The aim of this project is to find alternative materials that could be applied in hard tissue implants, specifically ankle joint replacement. The objectives towards that goal involved:

• Critically evaluate current materials that are used in hard tissue implants and establish the required material properties for such implants
• Identify and evaluate alternative advanced materials and their characteristics
• Modelling and analysis of an ankle joint replacement implant with different materials, using the SolidWorks software and finite element analysis simulation
• Recommend alternative materials that could be used for hard tissue implants

Design

Despite all of the improvements made within the last few decades, TAR has still a twice as high revision rate as of total hip and knee replacement. This is caused by different factors, such as small contact areas between the ankle bones (tibia and talus) and forces acting upon different joints. While the surface area of the ankle is three times smaller than that of the hip or knee, it faces more force - 64% more than the knee and 45% more than the hip. STAR, which is the leading manufacturer of TAR, was chosen as a reference implant. Based on the research, calculations and estimations, a similar implant was designed.

Material selection

Since it supports most of the weight of the entire human body, the ankle joint is constantly undertaking a lot of high-magnitude forces. Because artificial implants are attached to actual bones, the properties of their materials must be similar to those of human bones. The main mechanical properties that need to be considered in biomaterials are mechanical strength, yield strength, elastic modulus, wear resistance, surface roughness, hardness, fatigue strength, corrosion resistance, biocompatibility, and Young’s modulus and ductility. The majority of the current TARs, both fixed- and mobile-bearing, use a combination of UHMWPE and either cobalt chrome, titanium or stainless steel alloys.
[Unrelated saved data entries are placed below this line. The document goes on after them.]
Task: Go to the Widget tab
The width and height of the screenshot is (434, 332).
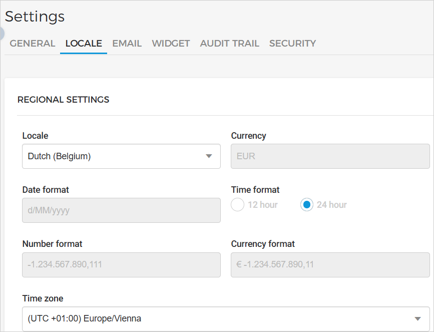Action: click(171, 44)
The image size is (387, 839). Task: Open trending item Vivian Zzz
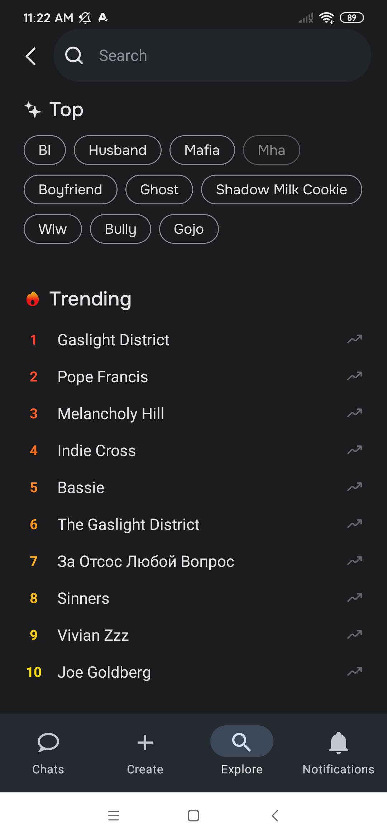pyautogui.click(x=93, y=635)
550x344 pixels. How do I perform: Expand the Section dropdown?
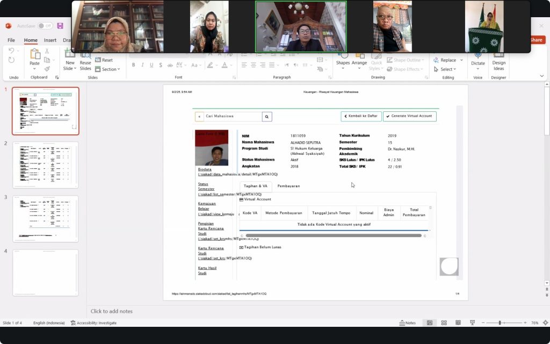[x=108, y=69]
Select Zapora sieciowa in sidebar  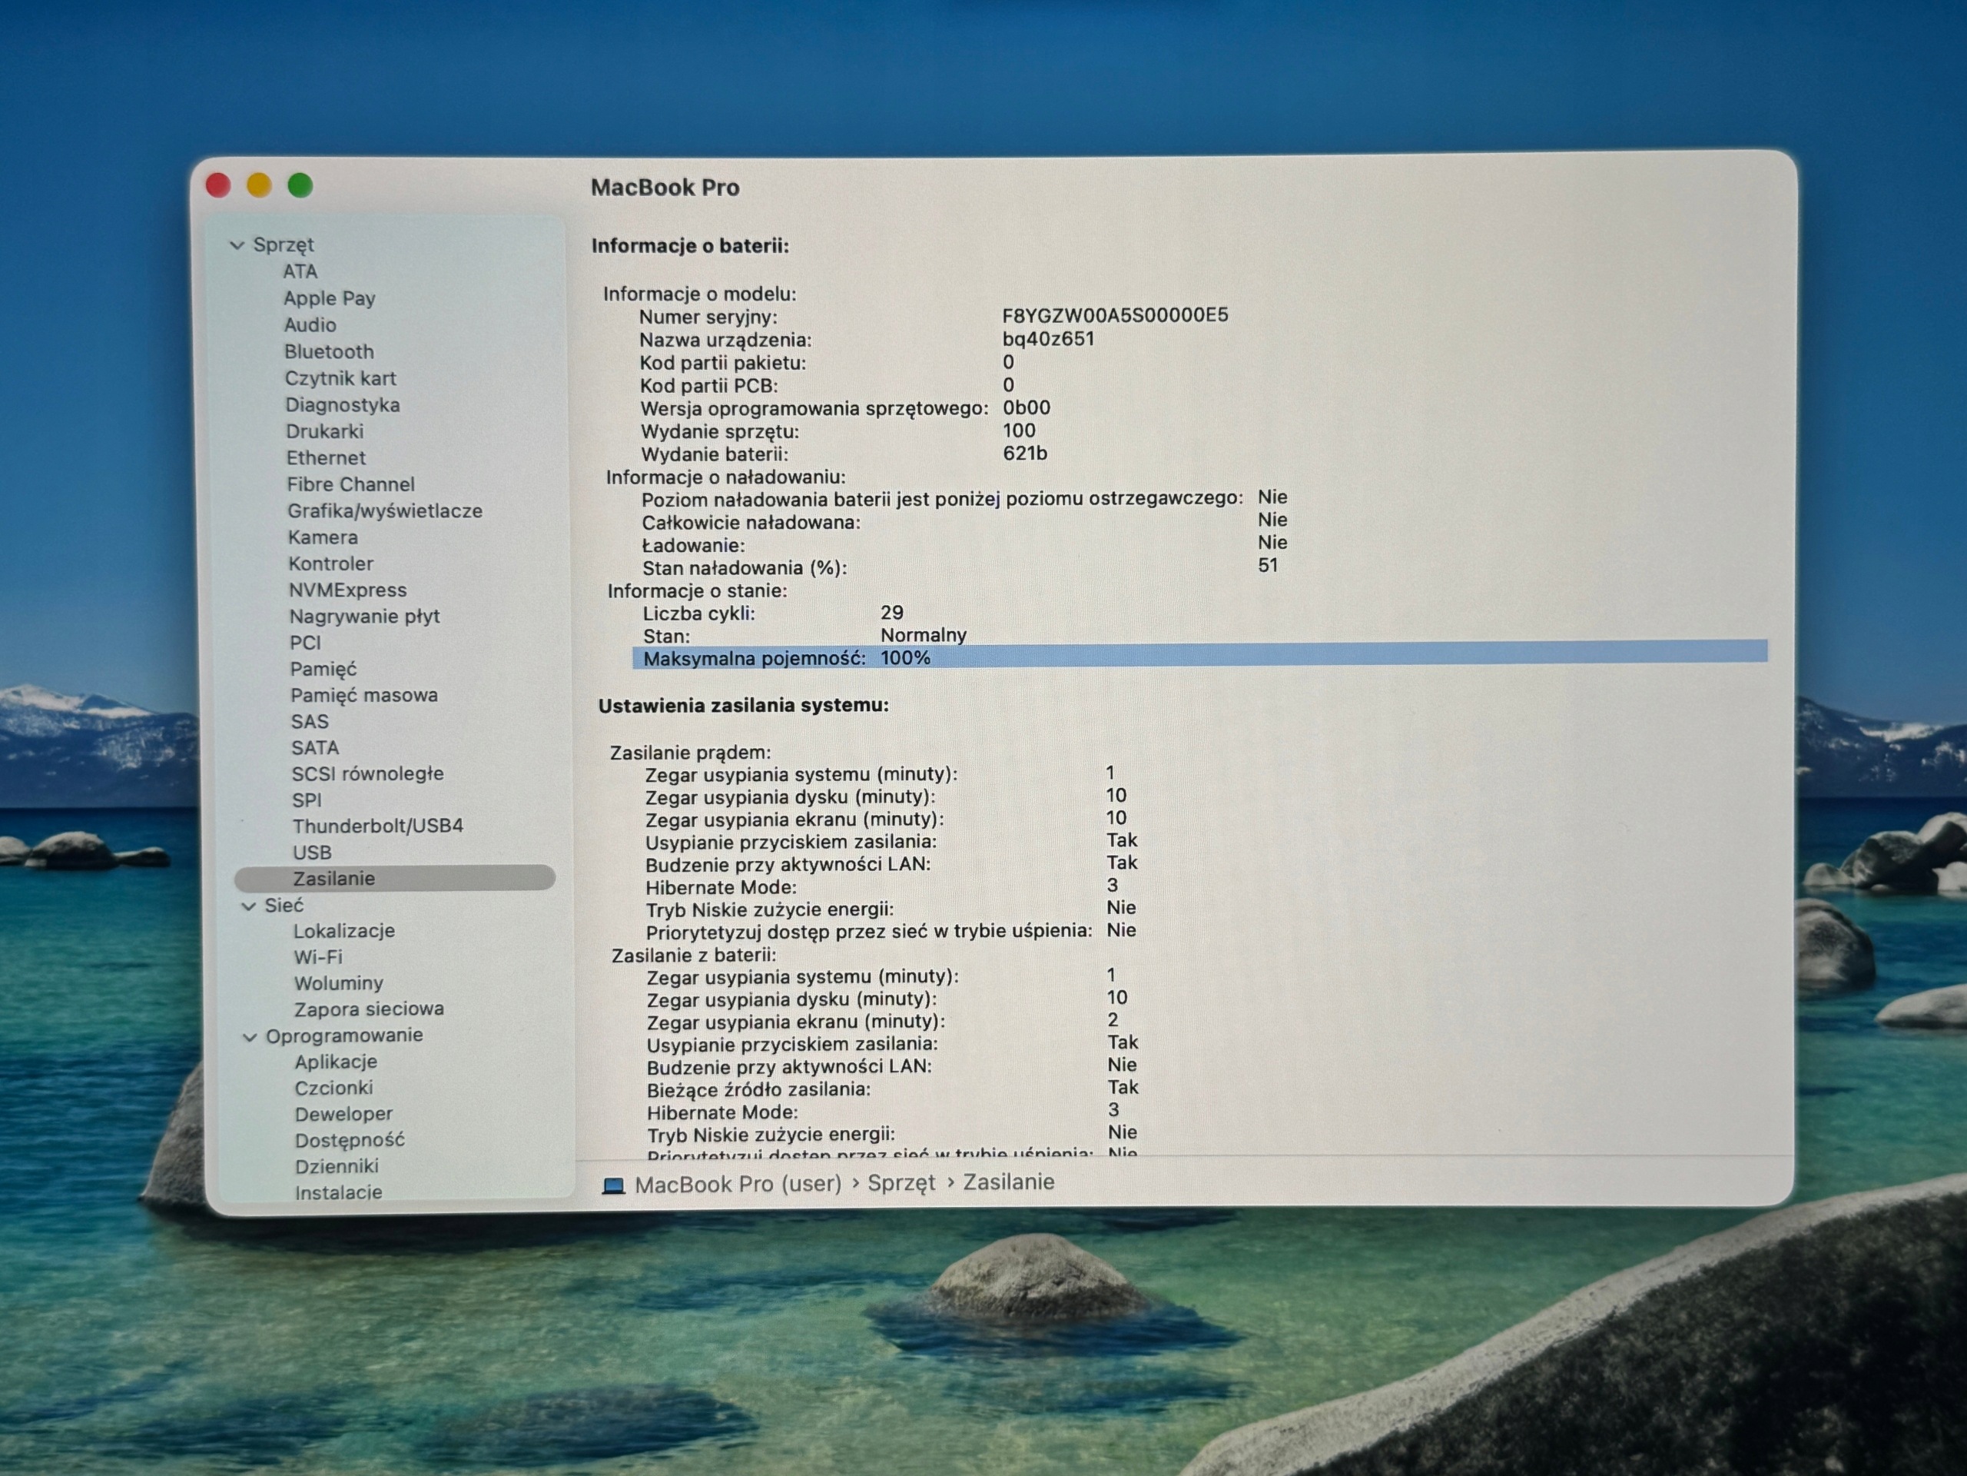pos(369,1009)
Through applying values of mechanical properties for bones and current materials to the CES Software, a selection of alternative materials was produced.

Simulation

The analysis was performed based on the loads found in the literature - X direction - 62.81N, Y direction - 58.65N and Z direction - 401.35N. Additionally, a force representing the body weight of 876.4N was applied on the upper and lower surfaces of the assembly. Appropriate fixations were applied to stabilize the model. Simulations were performed in two stages, each varying in the connections between the components.

Conclusions

The investigation into the CES Edupack database identified 12 potential materials for TB/TL and 5 for MB components. Through several simulations, the materials exhibiting the most potential have been identified as Silicon Nitride and Magnesium for tibial and talar components. All materials for mobile-bearing applications failed their displacement reports. Nonetheless, Polyimide/carbon fibre has proven to be the material with the most promise. Recommendations for future or alternative investigation could include prototyping and physical testing. It would ensure more accurate results as they would reflect the real-life performance of the design.